Records from a collection:

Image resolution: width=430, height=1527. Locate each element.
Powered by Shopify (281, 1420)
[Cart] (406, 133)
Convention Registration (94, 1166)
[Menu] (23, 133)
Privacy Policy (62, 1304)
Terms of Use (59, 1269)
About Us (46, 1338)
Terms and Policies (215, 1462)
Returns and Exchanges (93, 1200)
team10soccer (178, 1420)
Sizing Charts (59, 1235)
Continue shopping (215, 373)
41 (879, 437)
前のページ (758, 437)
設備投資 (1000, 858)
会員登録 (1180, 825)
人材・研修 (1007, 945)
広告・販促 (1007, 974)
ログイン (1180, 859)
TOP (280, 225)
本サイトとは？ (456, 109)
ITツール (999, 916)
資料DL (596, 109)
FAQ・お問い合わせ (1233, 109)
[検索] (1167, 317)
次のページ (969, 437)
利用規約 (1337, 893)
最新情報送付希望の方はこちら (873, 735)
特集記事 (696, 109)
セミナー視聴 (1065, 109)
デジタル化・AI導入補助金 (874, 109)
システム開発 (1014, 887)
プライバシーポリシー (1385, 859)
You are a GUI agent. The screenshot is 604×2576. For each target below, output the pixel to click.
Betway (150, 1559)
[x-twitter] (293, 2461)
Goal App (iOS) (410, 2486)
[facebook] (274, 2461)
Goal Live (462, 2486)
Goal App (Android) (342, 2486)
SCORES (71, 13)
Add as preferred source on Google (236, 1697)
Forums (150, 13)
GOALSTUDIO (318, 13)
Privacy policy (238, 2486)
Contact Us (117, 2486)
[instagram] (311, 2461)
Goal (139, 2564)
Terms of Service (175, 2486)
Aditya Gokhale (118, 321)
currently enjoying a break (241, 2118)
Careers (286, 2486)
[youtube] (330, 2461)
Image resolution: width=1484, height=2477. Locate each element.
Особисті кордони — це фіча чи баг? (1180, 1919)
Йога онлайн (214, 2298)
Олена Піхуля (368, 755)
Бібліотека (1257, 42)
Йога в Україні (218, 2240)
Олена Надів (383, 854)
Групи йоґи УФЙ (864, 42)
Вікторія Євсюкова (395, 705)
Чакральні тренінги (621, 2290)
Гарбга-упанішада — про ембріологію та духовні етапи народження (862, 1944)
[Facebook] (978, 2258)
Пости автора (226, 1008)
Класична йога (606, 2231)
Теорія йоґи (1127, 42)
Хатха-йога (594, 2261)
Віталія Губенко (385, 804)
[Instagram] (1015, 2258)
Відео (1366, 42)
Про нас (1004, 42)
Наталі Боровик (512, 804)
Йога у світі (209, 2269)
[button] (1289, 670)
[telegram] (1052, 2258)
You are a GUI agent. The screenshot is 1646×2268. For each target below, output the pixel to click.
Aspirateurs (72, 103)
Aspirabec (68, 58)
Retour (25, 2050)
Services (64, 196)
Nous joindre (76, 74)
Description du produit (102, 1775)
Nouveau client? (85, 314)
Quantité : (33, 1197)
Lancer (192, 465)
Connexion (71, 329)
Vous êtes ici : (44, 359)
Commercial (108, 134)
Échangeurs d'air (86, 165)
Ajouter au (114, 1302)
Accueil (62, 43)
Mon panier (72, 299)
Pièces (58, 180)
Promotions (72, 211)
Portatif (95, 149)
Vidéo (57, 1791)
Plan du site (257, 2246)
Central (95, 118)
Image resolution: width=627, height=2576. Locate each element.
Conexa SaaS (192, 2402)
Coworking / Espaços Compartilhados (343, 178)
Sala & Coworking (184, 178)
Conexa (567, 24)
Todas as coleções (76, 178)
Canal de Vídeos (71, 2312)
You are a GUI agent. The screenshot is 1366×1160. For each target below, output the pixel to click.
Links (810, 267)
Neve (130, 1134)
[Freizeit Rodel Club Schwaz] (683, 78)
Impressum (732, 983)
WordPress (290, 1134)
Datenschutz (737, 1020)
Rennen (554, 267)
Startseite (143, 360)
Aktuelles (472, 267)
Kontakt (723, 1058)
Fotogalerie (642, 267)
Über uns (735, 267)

Assignment:
Only the lines from the one that holds "Vous êtes ici : (44, 359)" through the end of the records should appear in the answer, each restated exactly.

Response to the exercise:
Vous êtes ici : (44, 359)
Commercial (108, 134)
Échangeurs d'air (86, 165)
Ajouter au (114, 1302)
Accueil (62, 43)
Mon panier (72, 299)
Pièces (58, 180)
Promotions (72, 211)
Portatif (95, 149)
Vidéo (57, 1791)
Plan du site (257, 2246)
Central (95, 118)
Image resolution: width=627, height=2576. Locate each element.
Conexa SaaS (192, 2402)
Coworking / Espaços Compartilhados (343, 178)
Sala & Coworking (184, 178)
Conexa (567, 24)
Todas as coleções (76, 178)
Canal de Vídeos (71, 2312)
You are a GUI agent. The screenshot is 1366×1160. For each target below, output the pixel to click.
Links (810, 267)
Neve (130, 1134)
[Freizeit Rodel Club Schwaz] (683, 78)
Impressum (732, 983)
WordPress (290, 1134)
Datenschutz (737, 1020)
Rennen (554, 267)
Startseite (143, 360)
Aktuelles (472, 267)
Kontakt (723, 1058)
Fotogalerie (642, 267)
Über uns (735, 267)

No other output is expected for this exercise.